Member of the Parliament of Wallonia
- In office April 2005 – January 2014

Member of the Parliament of the French Community
- In office April 2005 – January 2014

Member of the Chamber of Representatives
- In office July 2004 – April 2005

Alderman of Mouscron
- In office 2001–2014

Personal details
- Born: December 10, 1963 Mouscron, Belgium
- Died: January 19, 2014 (aged 50) Mouscron, Belgium
- Party: cdH
- Spouse: Yes
- Children: 2 sons
- Occupation: Politician, teacher

= Damien Yzerbyt =

Belgian politician

Damien Yzerbyt (10 December 1963 - 19 January 2014) was a Belgian politician (cdH) and a member of the Parliament of Wallonia. He was also active in the Parliament of the French Community and briefly served in the Belgian Chamber of Representatives. A long-serving alderman and municipal councillor in Mouscron, Yzerbyt played a key role in local governance for nearly two decades, overseeing areas such as planning, housing, and public works. Originally trained as a philologist and theologian, he began his professional life as a teacher before moving into politics in the 1990s. Known for his dedication to public service, he remained politically active until his death in 2014.

==Biography==
Damien Yzerbyt was born at Mouscron or at nearby Courtrai-Kortrijk. He graduated from the Catholic (francophone) University in Louvain in 1987 with a degree in Romance Philology and Theology, and then embarked on a teaching career at the St Henry Technical academy in Mouscron, where he taught French and Religion. With a reportedly poorly prepared reallocation of responsibilities for education he was caught up in a period of some turbulence, with a series of strikes in the education sector during 1990/91. Colleagues nominated him to a new consultative-conciliation body called the Conseil d’Entreprise (1992-2004).

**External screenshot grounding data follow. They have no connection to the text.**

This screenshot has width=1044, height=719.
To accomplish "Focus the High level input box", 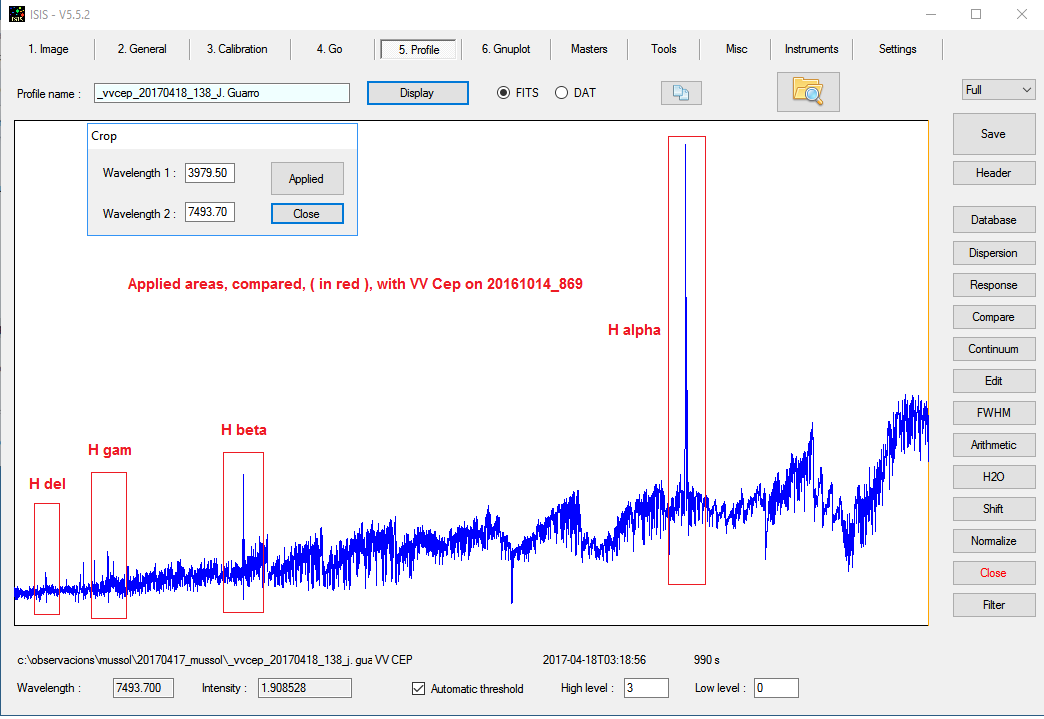I will coord(646,688).
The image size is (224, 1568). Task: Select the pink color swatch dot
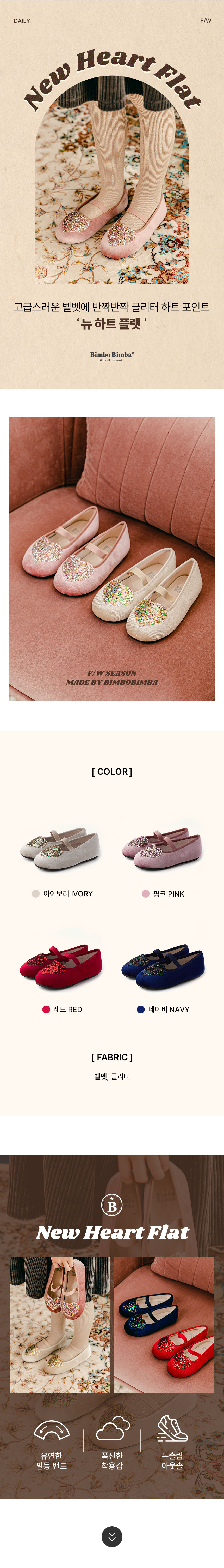tap(146, 894)
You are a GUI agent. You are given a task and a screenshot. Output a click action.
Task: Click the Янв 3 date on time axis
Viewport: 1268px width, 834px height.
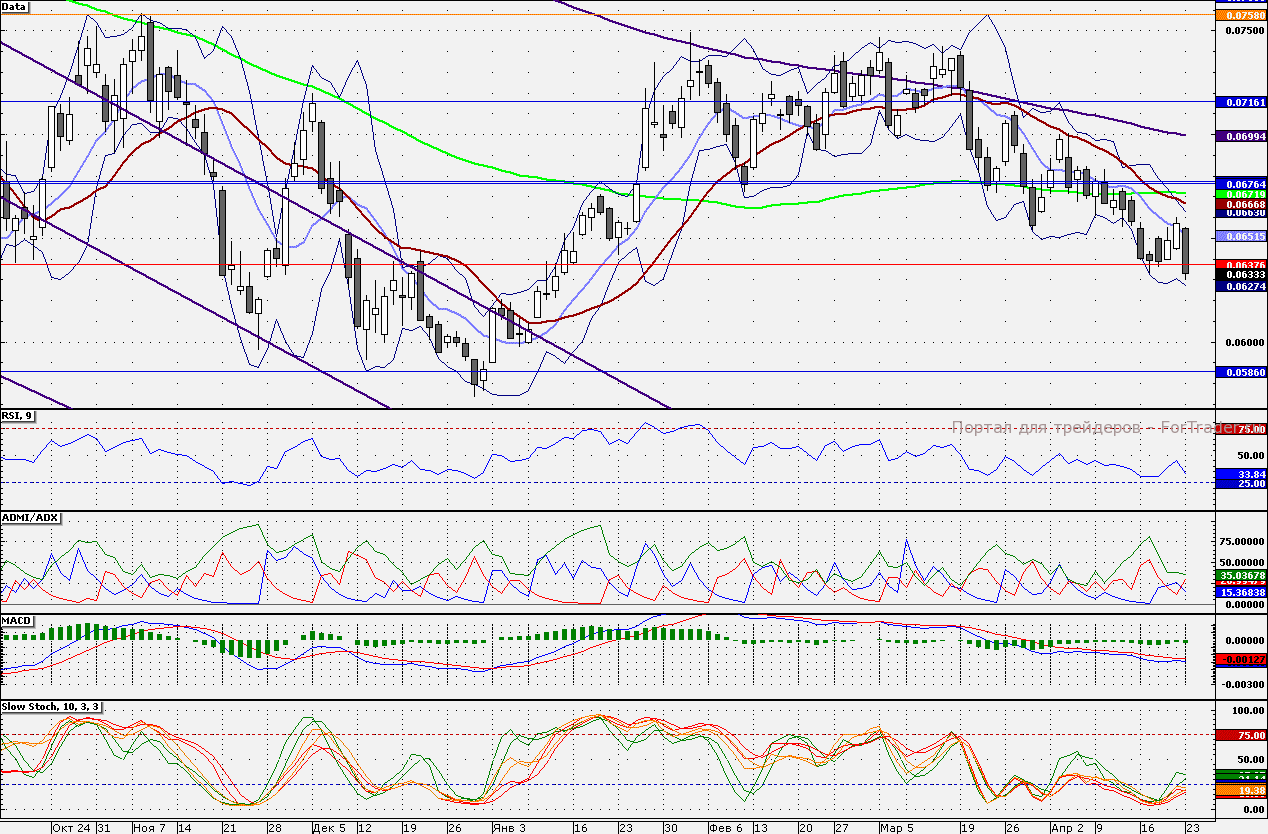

He involved himself in Christian associations and then moved on to politics, successfully standing for office in Mouscron in the local elections in October 1994. He was elected as a municipal councillor in 1997 and as an alderman in 2001, serving under Mayor Detremmerie, with a broad portfolio of responsibilities that covered planning and development, land use, housing, youth, mobility issues, pensions and religions.

He retained his municipal responsibilities until his death in 2014. In addition, after Catherine Fonck moved on to become francophone Minister for Children, Youth and Health, on 19 July 2004 Yzerbyt took the seat that she had vacated in the national Chamber of Representatives. Less than a year later, in April 2005, he replaced Jean-Pierre Detremmerie as a deputy in the Parliament of Wallonia when the latter resigned in the context of a slow-burn controversy involving the local football club. Because of the country's constitutional structure, this also involved taking Detremmerie's place in the Brussels-based Parliament of the French Community. For Yzerbyt this also meant quitting his seat in the national Chamber of Representatives after less than a year. In the Parliament of Wallonia he was a member of the Commission for Domestic Affairs and Public Officials ("Commission des Affaires intérieures et de la Fonction publique").

At the time of the municipal elections of October 2006, when Detremmerie let it be known that after 25 years in office he would no longer stand for election as mayor of Mouscron, he recommended as his successor Alfred Gadenne, as part of a two-man team, with Yzerbyt to be the alderman responsible for finances and public works. The next election, in October 2012, the two men dominated the ballot, indicating that voters still endorsed Detremmerie's recommendations on the matter of his succession.

His final years were increasingly affected by the Pancreatic cancer from which he died, a few weeks after celebrating his fiftieth birthday, at the main hospital in Mouscron at around three in the morning on 19 January 2014.

In the Parliament of Wallonia the seat he had vacated was taken on by Ides Cauchie.

==Personal life==
Damien Yzerbyt was married, with two recorded sons.

==Tribute==
In June 2016 colleagues and family members formally inaugurated the esplanade in front of Mouscron's council offices in the Courtrai Road. The esplanade, called the "Esplanade Damien Yzerbyt", includes a commemorative plaque and memorial to him.